Since I got asked this in a comment on my entry about clearing metadb replicas, here is what I remember of how I managed to get a metadb replica so corrupted that it paniced Solaris 10u3 x86.

  • I wanted to experiment with metasets on my test machine, so I needed a local metadb replica. Because I didn't know about this I didn't have a spare partition, and because I didn't know any better I put the local metadb replica in that tempting slice 8.

    (Since I was only really interested in metasets, I didn't do any local DiskSuite stuff, although I did make and delete metasets and so on.)

  • sometime later I rebooted the system and it didn't even make it as far as starting GRUB; I believe it gave some initial GRUB message and then hung.

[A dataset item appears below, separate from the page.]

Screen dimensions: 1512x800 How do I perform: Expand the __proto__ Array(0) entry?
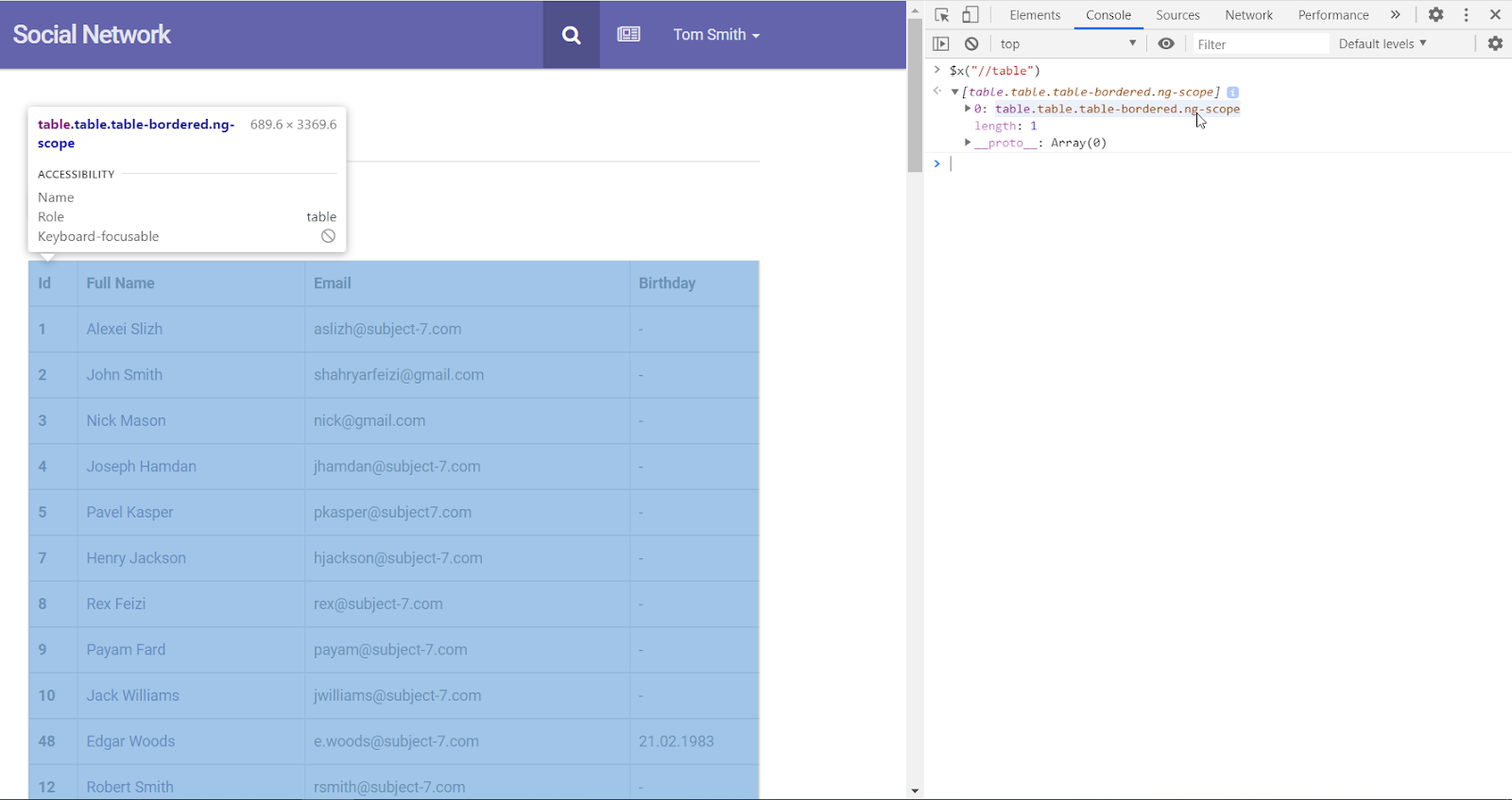(x=968, y=143)

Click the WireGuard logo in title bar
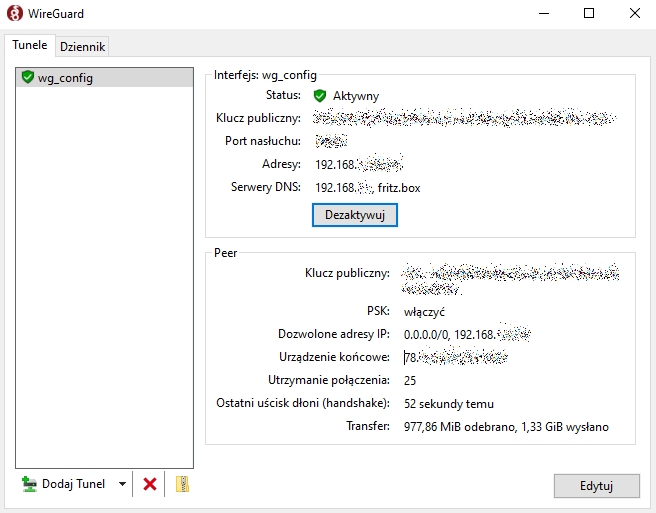(x=15, y=14)
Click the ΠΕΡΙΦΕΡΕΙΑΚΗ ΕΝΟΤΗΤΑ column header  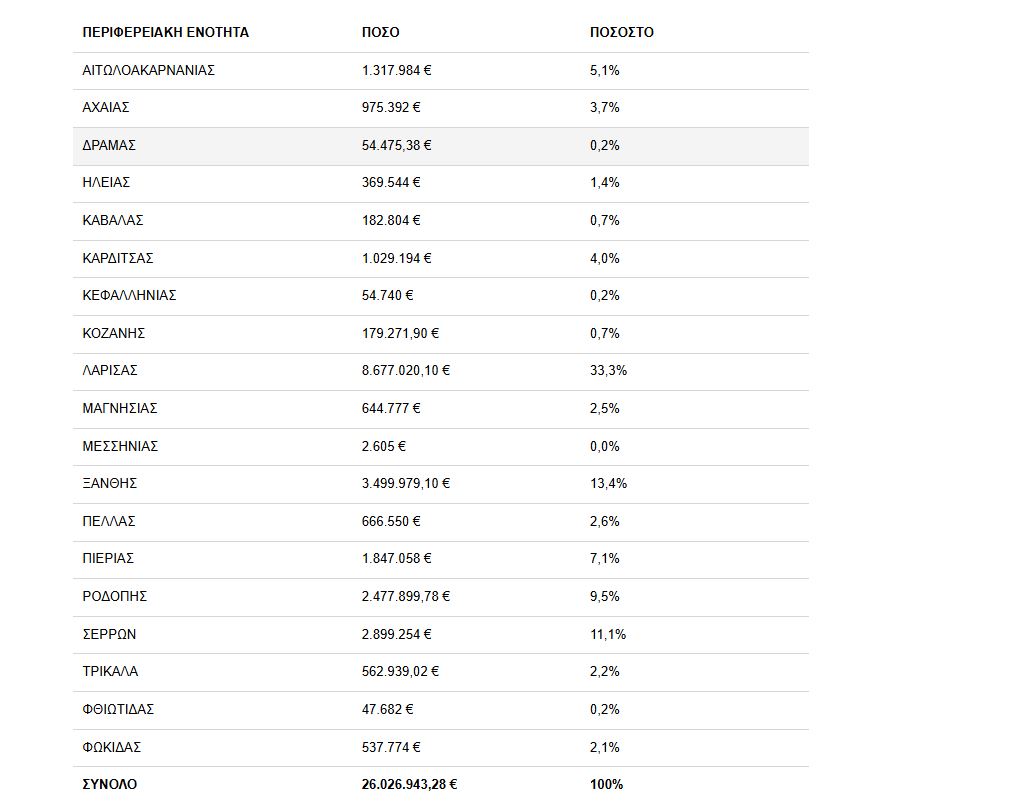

    (I had been crashing the system repeatedly due to some interesting tests so I did not think too much of this at the time.)

  • I booted the machine with a Fedora Core 7 live CD and poked around, verifying that the filesystems were still there.
  • after a while I found the installgrub command, booted the Solaris install CD rescue environment, and ran it to get the machine back to a bootable state. (I believe I may have also rebuilt the boot archive at this point on general principle, since I was getting used to it breaking if I sneezed on the system.)

  • the test Solaris install would then boot but panic, which led me to finding out how you boot Solaris 10 x86 in really single user mode.
  • turning off the metainit service let the system boot, but the moment I typed metadb or metainit it would panic.

  • because I was in a hurry and needed the system for other tests, I ignorantly tried to recover the system by erasing the metadb replica by dd'ing zeroes all over slice 8. This destroyed the system completely, since it wiped out the slice partitioning.

    (If I had been really clever I would have saved a dd image of slice 8 before doing this, but I was very irritated with Solaris 10u3 x86 at this point.)

On the whole it was a very educational experience and led me to look into a number of useful things so I would be better prepared for a future emergency on any production machines we wind up with.

I have one captured panic message from the system and the system disk (which has more in syslog, and it would be possible to extract them if I could reconstruct the necessary slice partitioning). I have since tried a bit to reproduce this in a VMWare Solaris image but haven't been successful, so it is not a simple and easy to reproduce issue.

(The Solaris 10u3 install I was using was current on all recommended patches and on all released patches that applied to a number of areas of interest to us, including ZFS, iSCSI, and DiskSuite.)